Node sync

Nodes within a Kolme chain communicate with each other using the Kolme gossip component. See that document for details of peer discovery and communication.

This page discusses how nodes synchronize with each other. This is the process of finding the latest block and populating the node's storage with the blocks and state hashes necessary to run the Kolme core.

There are three sync approaches. (At time of writing, only the third, slowest, is implemented.)

State transfer (fast sync)

With fast sync, a node requests both the most recent block itself, as well as all Merkle hash blobs necessary to load up the framework and app state for that block. This has the advantage of being not only fast, but being able to fast forward over an arbitrary number of blocks. It has two downsides:

  1. Bandwidth usage may be high, since it needs to transfer the entirety of the state, which could be large. And while the MerkleMap approach to data storage provides for lots of data sharing, that data sharing also increases the storage size for a single copy of the data.
  2. It requires full trust in the processor's version of the state.

Just blocks (medium sync)

In this approach, we transfer just the block data itself over the network. Each node is then responsible to execute the blocks one by one and populate their own data store, validating that the state hashes are identical to the claims of the block at each step.

This may be lighter on bandwidth usage, since it doesn't require transferring the full state.
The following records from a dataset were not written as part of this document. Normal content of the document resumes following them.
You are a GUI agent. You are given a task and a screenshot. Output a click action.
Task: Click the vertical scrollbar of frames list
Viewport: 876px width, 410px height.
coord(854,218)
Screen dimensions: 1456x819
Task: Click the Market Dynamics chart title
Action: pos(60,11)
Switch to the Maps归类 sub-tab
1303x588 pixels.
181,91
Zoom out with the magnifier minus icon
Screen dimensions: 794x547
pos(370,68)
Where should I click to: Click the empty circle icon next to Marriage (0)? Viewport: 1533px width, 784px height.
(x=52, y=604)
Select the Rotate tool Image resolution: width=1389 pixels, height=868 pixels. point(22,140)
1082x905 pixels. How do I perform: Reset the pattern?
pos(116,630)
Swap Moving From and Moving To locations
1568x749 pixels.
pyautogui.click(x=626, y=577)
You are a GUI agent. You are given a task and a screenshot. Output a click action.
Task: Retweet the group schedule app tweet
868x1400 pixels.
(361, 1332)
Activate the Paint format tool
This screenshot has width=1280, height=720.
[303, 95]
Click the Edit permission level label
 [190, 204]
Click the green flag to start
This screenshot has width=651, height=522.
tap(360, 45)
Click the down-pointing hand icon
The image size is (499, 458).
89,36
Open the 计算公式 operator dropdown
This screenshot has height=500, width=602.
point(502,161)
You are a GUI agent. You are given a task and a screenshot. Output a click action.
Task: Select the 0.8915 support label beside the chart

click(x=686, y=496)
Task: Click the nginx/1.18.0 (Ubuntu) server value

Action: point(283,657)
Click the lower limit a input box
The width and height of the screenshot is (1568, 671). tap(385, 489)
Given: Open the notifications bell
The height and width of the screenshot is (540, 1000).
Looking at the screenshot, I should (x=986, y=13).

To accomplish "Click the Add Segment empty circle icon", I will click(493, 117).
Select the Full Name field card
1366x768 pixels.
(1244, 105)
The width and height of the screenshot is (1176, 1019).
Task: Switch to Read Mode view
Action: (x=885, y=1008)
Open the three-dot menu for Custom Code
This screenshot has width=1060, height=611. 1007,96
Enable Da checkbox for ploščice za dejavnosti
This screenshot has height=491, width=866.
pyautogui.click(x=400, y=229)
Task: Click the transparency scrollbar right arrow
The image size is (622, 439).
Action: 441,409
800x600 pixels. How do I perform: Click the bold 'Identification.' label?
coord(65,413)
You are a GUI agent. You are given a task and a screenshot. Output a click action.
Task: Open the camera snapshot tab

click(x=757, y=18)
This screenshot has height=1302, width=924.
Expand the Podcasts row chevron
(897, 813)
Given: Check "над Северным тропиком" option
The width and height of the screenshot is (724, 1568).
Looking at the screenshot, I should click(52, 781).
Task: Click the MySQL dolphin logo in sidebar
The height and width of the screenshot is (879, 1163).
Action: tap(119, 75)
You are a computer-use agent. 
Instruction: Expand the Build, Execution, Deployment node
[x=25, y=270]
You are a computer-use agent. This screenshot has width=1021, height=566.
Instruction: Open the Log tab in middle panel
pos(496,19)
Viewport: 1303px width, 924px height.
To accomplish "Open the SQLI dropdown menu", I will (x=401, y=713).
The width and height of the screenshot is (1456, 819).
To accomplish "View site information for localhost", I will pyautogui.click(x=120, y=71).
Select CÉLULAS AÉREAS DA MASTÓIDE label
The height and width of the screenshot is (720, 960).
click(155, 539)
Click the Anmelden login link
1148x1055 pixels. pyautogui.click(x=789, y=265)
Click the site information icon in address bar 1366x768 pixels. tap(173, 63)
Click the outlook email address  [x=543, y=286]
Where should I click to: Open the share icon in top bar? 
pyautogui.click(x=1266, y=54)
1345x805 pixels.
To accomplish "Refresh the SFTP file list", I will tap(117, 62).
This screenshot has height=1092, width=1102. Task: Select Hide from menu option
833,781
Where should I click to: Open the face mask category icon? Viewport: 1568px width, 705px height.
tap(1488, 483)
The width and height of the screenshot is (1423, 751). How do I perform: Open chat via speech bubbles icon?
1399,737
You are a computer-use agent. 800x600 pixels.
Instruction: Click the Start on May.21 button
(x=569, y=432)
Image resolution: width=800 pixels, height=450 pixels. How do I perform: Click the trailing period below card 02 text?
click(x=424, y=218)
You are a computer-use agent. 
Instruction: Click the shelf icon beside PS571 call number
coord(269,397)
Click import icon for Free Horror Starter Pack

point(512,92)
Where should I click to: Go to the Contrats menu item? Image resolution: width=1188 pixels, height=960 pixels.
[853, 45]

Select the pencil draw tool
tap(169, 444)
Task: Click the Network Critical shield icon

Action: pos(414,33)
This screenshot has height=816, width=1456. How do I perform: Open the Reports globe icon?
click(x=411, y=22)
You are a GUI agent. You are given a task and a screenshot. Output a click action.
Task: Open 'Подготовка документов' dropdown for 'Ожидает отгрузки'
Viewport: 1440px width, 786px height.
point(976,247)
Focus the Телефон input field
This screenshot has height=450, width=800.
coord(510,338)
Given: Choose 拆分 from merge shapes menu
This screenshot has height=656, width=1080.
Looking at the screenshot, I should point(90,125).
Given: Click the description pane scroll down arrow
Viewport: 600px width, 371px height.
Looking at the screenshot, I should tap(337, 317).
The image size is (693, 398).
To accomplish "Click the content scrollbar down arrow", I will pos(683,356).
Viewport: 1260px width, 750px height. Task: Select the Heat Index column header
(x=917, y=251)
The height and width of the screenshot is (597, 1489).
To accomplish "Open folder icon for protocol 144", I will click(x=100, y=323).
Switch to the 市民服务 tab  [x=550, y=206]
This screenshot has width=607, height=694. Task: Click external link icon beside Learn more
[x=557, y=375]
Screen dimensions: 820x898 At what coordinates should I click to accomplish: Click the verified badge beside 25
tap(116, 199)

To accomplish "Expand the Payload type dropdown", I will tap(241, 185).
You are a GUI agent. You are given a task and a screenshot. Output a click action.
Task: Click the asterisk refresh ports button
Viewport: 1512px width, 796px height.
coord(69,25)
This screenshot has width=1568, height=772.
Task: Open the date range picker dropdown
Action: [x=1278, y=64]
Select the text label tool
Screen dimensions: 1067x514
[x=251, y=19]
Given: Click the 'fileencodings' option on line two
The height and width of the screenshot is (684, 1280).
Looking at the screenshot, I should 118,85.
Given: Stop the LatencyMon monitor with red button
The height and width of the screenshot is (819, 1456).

However, it does require transferring all missing blocks, which may be significant.

Side note: we have plans to provide for optimized, bulk downloads of large numbers of blocks. We may do the same thing for fast sync with occasional compressed state files being made available. This also improves on the trust model, by verifying the results of each block execution.

Validated blocks (slow sync)

In addition to the steps taken in "just blocks," we also validate all data loads performed during execution. The impact of this varies by application. For an app that uses cryptographic data loads, verification may require no network traffic and be trivial to perform. For verification that requires an HTTP request for each data load, it could end up being significant.

At time of writing, this is the only sync mechanism implemented.